5 Responses to “What the Right Doesn’t Want You to Know About Muslims”

  1. Xavier Ashe
    October 22nd, 2007 21:03

    I don’t know enough about his campaign to know one way or another…. but how would you suggest we teach people about fundamentalist? Muslim, Christian, or Scientology, there has to be a way that we can warn impressionable mind that these craziest exist out there. Like I said, I am not necessarily defending this guy, but I understand the intent.

  2. Shelby
    October 23rd, 2007 09:54

    Hi Xavier,

    Thanks for commenting. It is possible to teach the history and sociology of religious fundamentalism without asserting that ALL people of a particular religion are extremists.

    A course on Islam in the contemporary world could cover not only extremist movements in Islam, but also moderate and progressive movements. Or, a panel discussion on religious movements that use violence could include experts on several of the world’s religions, who can explain extremist movements without implying that all people in a given religion are violent.

  3. Bill Baar
    October 23rd, 2007 10:48

    Liberal Christians haven’t done a very stand up job when it comes to standing up with Liberal Muslims. MEMRI does it.

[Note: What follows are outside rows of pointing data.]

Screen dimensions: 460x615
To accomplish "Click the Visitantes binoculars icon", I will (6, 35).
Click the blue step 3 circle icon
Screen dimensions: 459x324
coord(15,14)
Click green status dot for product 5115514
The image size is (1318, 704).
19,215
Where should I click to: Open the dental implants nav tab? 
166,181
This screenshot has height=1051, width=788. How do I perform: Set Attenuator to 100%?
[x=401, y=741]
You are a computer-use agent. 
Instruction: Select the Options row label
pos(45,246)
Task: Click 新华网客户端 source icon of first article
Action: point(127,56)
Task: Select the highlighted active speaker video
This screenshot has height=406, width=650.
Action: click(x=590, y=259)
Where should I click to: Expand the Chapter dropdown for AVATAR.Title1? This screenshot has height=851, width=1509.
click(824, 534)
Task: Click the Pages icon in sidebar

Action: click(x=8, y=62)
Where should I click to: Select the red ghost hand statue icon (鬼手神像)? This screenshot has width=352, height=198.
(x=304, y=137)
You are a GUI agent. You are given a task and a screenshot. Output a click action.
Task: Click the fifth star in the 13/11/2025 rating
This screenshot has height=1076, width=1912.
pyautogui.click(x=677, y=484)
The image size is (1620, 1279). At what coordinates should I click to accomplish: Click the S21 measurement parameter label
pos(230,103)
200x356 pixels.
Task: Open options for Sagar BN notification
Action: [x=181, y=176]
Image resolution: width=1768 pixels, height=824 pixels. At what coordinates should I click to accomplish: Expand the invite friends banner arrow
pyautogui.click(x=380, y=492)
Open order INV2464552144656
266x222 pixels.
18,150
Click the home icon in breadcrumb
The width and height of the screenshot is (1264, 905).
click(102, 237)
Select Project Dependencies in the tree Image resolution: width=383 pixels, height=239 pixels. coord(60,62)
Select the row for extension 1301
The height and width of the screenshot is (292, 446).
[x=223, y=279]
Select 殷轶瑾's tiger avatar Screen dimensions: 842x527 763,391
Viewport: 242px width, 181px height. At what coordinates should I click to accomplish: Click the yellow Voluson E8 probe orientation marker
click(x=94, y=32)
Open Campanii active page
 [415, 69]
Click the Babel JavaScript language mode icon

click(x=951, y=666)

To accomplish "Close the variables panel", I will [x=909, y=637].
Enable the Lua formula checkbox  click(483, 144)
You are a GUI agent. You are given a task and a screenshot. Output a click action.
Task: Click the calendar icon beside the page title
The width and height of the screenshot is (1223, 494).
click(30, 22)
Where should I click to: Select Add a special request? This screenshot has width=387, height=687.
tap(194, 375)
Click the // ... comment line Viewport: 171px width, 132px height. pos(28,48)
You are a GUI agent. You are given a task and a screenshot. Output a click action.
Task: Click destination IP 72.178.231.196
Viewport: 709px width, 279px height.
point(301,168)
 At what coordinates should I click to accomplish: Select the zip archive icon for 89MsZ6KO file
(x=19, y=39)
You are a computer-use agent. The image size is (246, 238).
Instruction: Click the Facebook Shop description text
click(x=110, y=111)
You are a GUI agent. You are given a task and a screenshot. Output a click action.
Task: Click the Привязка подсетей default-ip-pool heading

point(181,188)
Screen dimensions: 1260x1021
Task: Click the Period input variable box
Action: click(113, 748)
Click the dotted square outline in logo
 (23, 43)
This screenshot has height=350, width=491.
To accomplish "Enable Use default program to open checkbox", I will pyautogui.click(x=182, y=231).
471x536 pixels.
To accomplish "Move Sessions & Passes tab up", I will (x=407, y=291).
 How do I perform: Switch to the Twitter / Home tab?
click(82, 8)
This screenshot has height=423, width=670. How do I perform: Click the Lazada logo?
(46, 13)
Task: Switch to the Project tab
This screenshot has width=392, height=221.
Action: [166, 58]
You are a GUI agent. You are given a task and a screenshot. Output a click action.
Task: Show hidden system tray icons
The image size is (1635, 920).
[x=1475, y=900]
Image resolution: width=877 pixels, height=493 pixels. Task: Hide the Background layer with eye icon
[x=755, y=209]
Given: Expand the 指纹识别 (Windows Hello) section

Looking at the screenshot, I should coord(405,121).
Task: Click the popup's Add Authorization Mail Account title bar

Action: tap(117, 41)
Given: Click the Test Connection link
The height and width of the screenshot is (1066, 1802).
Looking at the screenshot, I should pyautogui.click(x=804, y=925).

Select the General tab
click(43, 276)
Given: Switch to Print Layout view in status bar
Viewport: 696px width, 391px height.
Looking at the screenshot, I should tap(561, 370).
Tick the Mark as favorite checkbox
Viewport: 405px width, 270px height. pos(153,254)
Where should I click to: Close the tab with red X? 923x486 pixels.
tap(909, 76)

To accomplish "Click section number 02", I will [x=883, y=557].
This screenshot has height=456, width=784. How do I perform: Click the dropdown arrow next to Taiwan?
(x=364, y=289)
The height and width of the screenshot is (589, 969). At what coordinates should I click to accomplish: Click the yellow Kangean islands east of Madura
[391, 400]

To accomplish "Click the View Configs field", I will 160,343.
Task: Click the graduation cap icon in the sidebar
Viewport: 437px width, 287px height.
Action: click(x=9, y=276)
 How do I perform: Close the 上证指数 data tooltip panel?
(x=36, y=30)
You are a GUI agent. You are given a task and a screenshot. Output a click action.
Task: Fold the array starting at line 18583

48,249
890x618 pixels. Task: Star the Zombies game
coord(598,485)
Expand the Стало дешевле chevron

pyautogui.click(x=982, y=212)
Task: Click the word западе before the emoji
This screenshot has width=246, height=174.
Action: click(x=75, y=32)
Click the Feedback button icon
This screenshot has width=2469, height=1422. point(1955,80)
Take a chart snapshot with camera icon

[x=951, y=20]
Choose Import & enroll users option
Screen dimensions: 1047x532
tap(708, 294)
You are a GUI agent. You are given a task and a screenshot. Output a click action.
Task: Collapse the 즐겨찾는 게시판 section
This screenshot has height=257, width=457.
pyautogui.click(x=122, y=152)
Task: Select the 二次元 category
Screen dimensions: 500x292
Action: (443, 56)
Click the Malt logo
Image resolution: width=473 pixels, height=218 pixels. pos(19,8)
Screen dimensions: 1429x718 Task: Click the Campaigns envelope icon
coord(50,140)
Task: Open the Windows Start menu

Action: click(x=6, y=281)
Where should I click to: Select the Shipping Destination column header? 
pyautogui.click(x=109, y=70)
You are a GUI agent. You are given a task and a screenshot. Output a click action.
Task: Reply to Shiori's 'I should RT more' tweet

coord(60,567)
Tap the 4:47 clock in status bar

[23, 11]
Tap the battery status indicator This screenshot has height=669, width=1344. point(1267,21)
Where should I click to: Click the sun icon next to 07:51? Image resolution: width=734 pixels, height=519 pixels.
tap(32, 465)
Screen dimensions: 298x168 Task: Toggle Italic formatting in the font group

    I’m betting you can count on one hand the number of references to any liberal Islamic writers on the UU blogs.

    A nice start for UU’s would be a response to the Muslim Scholars call for dialogue.

    We UU’s have something to offer.

    It’s a shame we don’t join in the dialogue.

  4. hafidha sofia
    October 23rd, 2007 13:18

    Uggh.

  5. Shelby Meyerhoff
    October 23rd, 2007 21:48

    Hi Bill, Thanks for your comment. I’m glad you pointed out the opportunity for Unitarian Universalists to engage in dialogue with Muslim thinkers; this is a chance for us to extend a hand of friendship, and also to learn more about another faith tradition.

    I did some research on MEMRI after following your link. It looks as though the organization is more slanted than it might at first appear. Here is some of the info I found on Wikipedia:

    Brian Whitaker, the Middle East editor for the Guardian newspaper in the United Kingdom, has been one of the most outspoken critics of MEMRI, writing: “My problem with Memri is that it poses as a research institute when it’s basically a propaganda operation,”[5] and that “the stories selected by Memri for translation follow a familiar pattern: either they reflect badly on the character of Arabs or they in some way further the political agenda of Israel.”[4]

    Laila Lalami has written that, “There are three general observations that can be made about MEMRI’s work. One is that it consistently picks the most violent, hateful rubbish it can find, translates it and distributes it in e-mail newsletters to media and members of Congress in Washington. The second is that MEMRI does not translate comparable articles published in Israel, although the country is not only a part of the Middle East but an active party to some of its most searing conflicts. For instance, when the right-wing Israeli politician Effi Eitam referred to Israel’s Palestinian citizens as a “cancer,” MEMRI did not pick up this story. The third is that this organization is now the main source of media articles on the region of Islam, a far greater and far more diverse whole than the individual countries it lists.”[21]